Nothing should be output except the lines from the top of the material below through the line that contains "Open the IOST hexagon profile picture", each exactly as written.
^^^^^^^^^^^^^^^^
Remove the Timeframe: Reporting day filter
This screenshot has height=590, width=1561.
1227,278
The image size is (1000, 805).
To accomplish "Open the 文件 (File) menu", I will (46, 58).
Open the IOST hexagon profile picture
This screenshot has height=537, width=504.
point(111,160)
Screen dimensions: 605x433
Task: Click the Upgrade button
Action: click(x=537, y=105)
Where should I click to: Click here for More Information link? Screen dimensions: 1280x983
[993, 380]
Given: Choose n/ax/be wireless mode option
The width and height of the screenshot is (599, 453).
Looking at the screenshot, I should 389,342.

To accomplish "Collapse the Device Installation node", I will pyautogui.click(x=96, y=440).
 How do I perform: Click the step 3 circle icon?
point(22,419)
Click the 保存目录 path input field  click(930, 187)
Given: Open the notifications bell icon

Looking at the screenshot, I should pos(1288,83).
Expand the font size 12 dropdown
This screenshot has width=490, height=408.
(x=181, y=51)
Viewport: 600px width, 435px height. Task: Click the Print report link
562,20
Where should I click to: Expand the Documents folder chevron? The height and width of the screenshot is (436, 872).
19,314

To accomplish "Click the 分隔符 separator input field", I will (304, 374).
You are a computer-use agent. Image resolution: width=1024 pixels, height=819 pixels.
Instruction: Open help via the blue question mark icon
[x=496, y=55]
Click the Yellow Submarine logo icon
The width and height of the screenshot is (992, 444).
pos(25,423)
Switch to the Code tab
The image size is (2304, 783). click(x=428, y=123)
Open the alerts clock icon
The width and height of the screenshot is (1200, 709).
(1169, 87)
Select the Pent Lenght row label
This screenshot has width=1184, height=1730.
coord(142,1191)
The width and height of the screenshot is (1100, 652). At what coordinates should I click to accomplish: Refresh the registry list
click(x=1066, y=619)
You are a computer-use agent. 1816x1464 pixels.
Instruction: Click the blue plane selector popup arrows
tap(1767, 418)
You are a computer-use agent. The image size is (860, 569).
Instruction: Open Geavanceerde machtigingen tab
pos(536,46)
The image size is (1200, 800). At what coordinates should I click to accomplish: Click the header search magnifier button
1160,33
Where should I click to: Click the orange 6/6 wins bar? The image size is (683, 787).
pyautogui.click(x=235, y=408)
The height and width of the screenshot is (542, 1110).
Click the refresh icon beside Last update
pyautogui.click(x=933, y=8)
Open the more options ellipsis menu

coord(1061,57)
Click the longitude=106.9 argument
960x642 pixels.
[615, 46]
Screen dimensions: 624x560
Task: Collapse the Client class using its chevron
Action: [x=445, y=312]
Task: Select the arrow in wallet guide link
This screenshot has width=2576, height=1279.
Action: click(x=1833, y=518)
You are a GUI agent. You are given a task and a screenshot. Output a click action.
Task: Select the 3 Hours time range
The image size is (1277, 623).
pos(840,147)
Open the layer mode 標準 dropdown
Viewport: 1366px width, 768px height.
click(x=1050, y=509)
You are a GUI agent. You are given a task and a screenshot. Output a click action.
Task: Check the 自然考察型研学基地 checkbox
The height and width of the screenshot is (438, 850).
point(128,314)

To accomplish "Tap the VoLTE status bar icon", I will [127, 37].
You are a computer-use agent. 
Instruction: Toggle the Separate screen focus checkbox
^^^^^^^^^^^^^^^^
◆ **SOLUTION TO THE PROBLEM**:
Remove the Timeframe: Reporting day filter
This screenshot has height=590, width=1561.
1227,278
The image size is (1000, 805).
To accomplish "Open the 文件 (File) menu", I will (46, 58).
Open the IOST hexagon profile picture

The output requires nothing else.